BEGIN
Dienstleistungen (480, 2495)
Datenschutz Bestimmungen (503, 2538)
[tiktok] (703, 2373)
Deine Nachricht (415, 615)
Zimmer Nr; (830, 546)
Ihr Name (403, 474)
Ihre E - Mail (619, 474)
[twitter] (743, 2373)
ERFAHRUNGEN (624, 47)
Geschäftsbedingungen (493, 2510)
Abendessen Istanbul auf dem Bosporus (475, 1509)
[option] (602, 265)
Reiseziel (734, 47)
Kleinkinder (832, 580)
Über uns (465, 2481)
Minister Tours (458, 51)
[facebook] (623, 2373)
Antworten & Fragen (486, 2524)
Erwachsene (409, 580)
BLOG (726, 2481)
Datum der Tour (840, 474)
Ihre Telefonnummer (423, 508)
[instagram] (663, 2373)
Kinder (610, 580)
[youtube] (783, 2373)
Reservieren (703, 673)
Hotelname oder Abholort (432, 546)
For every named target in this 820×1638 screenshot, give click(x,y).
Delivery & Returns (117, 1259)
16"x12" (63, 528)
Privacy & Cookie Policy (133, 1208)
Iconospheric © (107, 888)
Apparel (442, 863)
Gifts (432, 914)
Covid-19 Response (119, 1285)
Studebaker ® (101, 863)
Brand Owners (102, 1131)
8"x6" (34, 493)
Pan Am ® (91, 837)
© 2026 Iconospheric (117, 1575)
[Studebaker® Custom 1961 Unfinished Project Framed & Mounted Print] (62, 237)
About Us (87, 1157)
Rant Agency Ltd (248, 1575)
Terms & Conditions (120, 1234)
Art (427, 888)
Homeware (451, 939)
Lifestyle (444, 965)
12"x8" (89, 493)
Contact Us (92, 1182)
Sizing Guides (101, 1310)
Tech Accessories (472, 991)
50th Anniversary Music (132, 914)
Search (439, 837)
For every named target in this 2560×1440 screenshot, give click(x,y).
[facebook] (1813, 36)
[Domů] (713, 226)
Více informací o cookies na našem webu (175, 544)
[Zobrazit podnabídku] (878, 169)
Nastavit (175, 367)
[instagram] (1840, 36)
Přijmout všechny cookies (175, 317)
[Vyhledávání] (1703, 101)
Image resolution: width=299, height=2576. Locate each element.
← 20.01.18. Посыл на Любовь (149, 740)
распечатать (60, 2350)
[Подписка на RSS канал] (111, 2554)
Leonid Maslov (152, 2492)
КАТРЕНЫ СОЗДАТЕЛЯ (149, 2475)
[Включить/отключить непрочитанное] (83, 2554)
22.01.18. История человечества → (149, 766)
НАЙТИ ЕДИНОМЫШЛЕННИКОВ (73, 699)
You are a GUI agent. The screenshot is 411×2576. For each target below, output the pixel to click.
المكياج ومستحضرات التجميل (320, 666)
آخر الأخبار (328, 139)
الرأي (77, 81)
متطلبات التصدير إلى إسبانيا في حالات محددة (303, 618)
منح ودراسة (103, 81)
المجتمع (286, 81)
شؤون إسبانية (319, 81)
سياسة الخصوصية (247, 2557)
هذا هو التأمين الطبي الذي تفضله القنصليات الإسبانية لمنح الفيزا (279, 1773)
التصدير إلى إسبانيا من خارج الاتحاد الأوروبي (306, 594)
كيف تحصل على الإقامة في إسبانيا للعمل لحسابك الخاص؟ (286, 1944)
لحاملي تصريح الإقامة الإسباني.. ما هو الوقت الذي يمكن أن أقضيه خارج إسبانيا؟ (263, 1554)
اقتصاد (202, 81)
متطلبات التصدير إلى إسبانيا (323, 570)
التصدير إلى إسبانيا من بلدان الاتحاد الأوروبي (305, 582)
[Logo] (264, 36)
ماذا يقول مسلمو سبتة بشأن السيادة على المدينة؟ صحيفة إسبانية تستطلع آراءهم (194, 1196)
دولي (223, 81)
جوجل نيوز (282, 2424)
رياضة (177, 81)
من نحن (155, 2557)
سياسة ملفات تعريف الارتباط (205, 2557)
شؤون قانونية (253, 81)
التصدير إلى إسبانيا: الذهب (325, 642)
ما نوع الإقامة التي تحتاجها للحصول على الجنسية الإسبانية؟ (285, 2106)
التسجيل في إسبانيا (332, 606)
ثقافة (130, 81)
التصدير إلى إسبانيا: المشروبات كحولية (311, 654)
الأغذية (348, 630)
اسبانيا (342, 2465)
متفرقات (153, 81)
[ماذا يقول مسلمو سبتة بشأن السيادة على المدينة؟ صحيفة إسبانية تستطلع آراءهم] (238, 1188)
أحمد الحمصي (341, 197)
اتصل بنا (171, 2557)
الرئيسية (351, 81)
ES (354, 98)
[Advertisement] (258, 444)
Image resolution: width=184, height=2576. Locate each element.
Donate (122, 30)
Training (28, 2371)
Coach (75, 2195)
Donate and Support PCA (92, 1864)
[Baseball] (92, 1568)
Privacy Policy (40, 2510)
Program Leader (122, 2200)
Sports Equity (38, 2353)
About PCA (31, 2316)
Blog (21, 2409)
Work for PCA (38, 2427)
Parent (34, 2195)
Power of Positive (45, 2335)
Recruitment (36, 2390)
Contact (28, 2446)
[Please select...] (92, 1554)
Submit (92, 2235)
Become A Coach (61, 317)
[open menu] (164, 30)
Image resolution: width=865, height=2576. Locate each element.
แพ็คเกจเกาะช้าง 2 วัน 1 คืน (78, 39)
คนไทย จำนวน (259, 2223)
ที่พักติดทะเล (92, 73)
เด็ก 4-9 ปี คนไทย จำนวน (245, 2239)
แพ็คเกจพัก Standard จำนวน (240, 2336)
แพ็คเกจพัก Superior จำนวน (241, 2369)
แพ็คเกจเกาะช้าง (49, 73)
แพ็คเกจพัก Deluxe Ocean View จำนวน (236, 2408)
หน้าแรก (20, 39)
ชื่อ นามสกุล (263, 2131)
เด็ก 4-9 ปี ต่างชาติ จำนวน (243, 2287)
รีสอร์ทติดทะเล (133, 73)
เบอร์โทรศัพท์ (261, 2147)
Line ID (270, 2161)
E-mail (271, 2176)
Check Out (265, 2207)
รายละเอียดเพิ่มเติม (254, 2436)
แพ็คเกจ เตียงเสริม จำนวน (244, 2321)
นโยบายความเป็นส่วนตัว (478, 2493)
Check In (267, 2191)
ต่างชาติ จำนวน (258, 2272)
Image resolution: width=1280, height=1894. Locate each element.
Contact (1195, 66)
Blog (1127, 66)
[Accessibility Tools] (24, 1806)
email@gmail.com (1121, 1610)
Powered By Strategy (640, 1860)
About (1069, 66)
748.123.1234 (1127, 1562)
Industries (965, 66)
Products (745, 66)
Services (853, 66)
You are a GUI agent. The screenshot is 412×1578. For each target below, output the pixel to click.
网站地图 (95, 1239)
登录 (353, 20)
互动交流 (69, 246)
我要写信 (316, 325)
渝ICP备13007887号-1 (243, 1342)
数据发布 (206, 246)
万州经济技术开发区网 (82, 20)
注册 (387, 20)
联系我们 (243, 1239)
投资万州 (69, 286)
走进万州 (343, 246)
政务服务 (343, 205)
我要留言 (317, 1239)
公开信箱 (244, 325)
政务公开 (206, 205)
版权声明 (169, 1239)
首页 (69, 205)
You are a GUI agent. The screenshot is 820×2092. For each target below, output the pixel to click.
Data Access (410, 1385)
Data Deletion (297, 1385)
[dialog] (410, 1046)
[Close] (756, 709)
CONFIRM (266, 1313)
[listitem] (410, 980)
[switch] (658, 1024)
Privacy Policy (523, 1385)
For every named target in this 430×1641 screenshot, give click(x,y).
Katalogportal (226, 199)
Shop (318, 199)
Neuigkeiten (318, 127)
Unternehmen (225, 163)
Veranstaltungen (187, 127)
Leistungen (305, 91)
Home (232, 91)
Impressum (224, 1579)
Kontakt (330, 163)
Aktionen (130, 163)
END
YOUR TASK :: Rewrite every record from the line with "Deine Nachricht (415, 615)" up to and including the line with "[Domů] (713, 226)", keeping the requests, and offset each answer coordinate by -123. Leave the numbers inside the requests unchanged.

RESPONSE TO THE TASK ::
Deine Nachricht (292, 492)
Zimmer Nr; (707, 423)
Ihr Name (280, 351)
Ihre E - Mail (496, 351)
[twitter] (620, 2250)
ERFAHRUNGEN (501, -76)
Geschäftsbedingungen (370, 2387)
Abendessen Istanbul auf dem Bosporus (352, 1386)
[option] (479, 142)
Reiseziel (611, -76)
Kleinkinder (709, 457)
Über uns (342, 2358)
Minister Tours (335, -72)
[facebook] (500, 2250)
Antworten & Fragen (363, 2401)
Erwachsene (286, 457)
BLOG (603, 2358)
Datum der Tour (717, 351)
Ihre Telefonnummer (300, 385)
[instagram] (540, 2250)
Kinder (487, 457)
[youtube] (660, 2250)
Reservieren (580, 550)
Hotelname oder Abholort (309, 423)
For every named target in this 820×1638 screenshot, give click(x,y).
Delivery & Returns (-6, 1136)
16"x12" (-60, 405)
Privacy & Cookie Policy (10, 1085)
Iconospheric © (-16, 765)
Apparel (319, 740)
Gifts (309, 791)
Covid-19 Response (-4, 1162)
Studebaker ® (-22, 740)
Brand Owners (-21, 1008)
8"x6" (-89, 370)
Pan Am ® (-32, 714)
© 2026 Iconospheric (-6, 1452)
[Studebaker® Custom 1961 Unfinished Project Framed & Mounted Print] (-61, 114)
About Us (-36, 1034)
Rant Agency Ltd (125, 1452)
Terms & Conditions (-3, 1111)
Art (304, 765)
Homeware (328, 816)
Lifestyle (321, 842)
12"x8" (-34, 370)
Contact Us (-31, 1059)
Sizing Guides (-22, 1187)
Tech Accessories (349, 868)
50th Anniversary Music (9, 791)
Search (316, 714)
For every named target in this 2560×1440 screenshot, give click(x,y).
[facebook] (1690, -87)
[Domů] (590, 103)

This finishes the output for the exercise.